SUPPLIED ENTRIES:
########

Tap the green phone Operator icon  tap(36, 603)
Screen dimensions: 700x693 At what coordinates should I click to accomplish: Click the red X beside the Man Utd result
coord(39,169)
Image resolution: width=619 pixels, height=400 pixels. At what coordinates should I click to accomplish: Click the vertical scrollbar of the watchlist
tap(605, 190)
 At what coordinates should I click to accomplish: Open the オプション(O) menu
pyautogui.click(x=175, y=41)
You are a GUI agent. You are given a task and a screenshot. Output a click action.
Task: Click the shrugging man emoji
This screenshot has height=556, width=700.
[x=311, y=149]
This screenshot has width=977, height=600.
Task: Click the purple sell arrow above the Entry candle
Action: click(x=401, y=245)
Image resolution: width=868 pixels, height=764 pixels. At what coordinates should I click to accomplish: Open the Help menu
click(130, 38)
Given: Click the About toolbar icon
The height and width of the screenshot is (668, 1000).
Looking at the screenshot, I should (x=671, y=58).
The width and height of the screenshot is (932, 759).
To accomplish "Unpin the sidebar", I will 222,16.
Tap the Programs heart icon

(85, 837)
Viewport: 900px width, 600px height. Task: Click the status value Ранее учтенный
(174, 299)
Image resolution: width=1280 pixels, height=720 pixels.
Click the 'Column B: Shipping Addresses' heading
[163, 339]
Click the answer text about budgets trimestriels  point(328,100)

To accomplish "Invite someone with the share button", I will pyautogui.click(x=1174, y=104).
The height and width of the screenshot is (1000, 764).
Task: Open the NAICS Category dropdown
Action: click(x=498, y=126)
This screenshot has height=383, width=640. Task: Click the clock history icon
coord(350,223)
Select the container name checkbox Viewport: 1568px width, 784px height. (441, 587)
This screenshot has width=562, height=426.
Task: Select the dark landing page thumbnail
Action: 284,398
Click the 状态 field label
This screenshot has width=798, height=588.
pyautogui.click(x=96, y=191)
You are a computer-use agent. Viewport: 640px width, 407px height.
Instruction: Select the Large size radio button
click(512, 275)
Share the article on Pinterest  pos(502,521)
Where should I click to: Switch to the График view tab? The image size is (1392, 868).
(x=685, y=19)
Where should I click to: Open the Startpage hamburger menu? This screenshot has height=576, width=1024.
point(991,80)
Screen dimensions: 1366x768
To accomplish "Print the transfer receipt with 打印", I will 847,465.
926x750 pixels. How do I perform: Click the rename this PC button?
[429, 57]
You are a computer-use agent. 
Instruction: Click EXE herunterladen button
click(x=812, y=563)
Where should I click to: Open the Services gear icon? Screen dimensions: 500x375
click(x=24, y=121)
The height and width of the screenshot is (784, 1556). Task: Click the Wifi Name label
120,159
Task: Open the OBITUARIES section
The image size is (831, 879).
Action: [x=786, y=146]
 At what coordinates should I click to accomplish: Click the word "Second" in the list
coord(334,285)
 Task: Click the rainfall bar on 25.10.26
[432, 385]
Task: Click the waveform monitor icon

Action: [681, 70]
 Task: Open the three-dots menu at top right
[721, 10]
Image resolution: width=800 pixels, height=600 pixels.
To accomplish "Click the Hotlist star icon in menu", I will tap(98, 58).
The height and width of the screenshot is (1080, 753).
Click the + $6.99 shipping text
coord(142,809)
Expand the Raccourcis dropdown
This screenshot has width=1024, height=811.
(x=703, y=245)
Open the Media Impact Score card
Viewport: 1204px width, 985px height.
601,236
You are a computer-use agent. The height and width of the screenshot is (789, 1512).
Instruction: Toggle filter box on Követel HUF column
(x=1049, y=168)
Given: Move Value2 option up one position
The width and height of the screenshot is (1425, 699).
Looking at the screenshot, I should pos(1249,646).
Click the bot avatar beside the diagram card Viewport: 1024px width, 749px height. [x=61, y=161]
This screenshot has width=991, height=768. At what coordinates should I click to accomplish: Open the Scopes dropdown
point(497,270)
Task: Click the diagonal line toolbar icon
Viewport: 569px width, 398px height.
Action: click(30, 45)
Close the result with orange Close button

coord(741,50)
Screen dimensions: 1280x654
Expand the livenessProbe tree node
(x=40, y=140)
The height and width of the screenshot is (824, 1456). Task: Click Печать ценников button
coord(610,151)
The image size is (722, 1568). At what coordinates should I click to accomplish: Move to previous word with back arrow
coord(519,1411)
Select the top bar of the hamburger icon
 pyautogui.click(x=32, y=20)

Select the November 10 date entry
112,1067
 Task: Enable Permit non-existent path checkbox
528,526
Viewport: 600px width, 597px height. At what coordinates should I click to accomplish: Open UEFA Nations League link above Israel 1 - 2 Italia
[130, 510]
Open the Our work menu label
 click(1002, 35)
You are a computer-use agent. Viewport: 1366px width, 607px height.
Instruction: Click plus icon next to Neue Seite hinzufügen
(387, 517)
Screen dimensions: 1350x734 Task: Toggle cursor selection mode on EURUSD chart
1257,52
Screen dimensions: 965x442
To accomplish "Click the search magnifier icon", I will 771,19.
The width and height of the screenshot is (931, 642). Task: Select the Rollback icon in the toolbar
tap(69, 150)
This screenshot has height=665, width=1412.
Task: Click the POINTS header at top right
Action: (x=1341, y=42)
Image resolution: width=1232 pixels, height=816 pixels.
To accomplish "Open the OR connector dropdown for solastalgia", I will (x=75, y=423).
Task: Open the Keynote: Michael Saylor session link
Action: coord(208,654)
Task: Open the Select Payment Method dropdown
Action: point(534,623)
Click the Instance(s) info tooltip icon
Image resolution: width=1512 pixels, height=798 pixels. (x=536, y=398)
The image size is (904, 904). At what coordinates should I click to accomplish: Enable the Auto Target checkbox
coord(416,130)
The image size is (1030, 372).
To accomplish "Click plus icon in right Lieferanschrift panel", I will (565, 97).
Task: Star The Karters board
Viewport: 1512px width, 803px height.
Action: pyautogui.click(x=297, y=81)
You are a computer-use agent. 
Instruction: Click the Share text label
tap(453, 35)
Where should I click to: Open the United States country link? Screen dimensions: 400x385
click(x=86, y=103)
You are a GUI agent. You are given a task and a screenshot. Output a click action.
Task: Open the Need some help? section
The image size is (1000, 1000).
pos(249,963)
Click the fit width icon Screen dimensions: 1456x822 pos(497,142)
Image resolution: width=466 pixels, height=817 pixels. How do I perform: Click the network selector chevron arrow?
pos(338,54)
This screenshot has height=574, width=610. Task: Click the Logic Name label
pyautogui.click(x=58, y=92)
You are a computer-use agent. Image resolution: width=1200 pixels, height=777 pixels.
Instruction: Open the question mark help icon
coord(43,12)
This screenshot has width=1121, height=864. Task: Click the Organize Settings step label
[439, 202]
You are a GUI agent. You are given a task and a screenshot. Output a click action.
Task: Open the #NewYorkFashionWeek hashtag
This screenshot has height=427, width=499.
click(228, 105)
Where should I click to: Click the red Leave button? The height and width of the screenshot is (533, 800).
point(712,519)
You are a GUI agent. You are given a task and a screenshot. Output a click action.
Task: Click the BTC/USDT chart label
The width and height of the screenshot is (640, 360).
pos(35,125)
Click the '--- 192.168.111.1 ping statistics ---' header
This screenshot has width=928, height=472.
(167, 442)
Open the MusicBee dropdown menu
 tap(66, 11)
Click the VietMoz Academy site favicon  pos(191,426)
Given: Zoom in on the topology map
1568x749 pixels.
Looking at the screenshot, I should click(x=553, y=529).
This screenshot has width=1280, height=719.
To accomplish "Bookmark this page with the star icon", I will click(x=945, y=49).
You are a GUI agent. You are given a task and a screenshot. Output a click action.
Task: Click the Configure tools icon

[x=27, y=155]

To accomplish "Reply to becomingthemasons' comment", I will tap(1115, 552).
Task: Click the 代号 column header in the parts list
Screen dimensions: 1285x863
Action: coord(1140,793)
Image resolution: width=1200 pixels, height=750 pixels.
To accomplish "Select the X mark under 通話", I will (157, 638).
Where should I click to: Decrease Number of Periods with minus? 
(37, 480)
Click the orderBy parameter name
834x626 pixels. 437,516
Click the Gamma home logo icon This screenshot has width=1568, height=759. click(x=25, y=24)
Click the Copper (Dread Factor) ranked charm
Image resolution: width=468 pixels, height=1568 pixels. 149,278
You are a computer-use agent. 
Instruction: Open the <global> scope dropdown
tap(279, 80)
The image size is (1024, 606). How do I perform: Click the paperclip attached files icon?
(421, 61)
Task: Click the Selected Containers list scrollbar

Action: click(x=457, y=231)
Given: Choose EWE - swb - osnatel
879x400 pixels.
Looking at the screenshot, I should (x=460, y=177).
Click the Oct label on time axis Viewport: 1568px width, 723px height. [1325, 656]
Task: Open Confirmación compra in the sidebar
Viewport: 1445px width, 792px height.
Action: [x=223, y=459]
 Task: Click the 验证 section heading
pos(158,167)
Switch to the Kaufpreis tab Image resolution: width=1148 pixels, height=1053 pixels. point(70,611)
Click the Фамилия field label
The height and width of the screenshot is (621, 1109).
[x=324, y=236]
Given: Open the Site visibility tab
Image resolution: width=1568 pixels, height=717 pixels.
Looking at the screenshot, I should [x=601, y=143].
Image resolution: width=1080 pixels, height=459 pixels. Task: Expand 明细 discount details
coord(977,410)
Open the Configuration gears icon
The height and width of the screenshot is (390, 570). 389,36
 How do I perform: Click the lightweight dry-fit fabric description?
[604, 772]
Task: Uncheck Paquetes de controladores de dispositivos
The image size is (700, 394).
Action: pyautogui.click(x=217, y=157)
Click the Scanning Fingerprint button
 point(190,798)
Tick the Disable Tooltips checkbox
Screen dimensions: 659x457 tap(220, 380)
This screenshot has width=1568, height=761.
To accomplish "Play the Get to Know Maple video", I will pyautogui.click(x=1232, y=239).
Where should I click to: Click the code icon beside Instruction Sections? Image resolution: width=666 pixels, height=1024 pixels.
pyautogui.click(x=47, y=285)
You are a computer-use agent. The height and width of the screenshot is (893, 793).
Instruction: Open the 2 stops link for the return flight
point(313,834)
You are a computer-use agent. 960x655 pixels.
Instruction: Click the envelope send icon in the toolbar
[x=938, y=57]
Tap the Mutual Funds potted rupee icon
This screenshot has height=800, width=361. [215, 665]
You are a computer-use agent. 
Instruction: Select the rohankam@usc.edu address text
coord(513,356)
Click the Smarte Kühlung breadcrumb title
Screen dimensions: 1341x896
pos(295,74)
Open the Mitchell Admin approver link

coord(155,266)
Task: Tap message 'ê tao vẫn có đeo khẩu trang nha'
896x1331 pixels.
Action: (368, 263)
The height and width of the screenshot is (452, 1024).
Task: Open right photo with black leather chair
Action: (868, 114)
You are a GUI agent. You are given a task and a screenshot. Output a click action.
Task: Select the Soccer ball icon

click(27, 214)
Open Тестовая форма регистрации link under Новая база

########

EXERCISE AIM: What lines of the material contain "computer"? Show them.

ANSWER TO THIS PROBLEM:
You are a computer-use agent. Viewport: 640px width, 407px height.
You are a computer-use agent. 
You are a computer-use agent. The height and width of the screenshot is (789, 1512).
You are a computer-use agent. Viewport: 1366px width, 607px height.
You are a computer-use agent. 
You are a computer-use agent. Image resolution: width=1200 pixels, height=777 pixels.
You are a computer-use agent. 
You are a computer-use agent. The height and width of the screenshot is (893, 793).
You are a computer-use agent. 960x655 pixels.
You are a computer-use agent. 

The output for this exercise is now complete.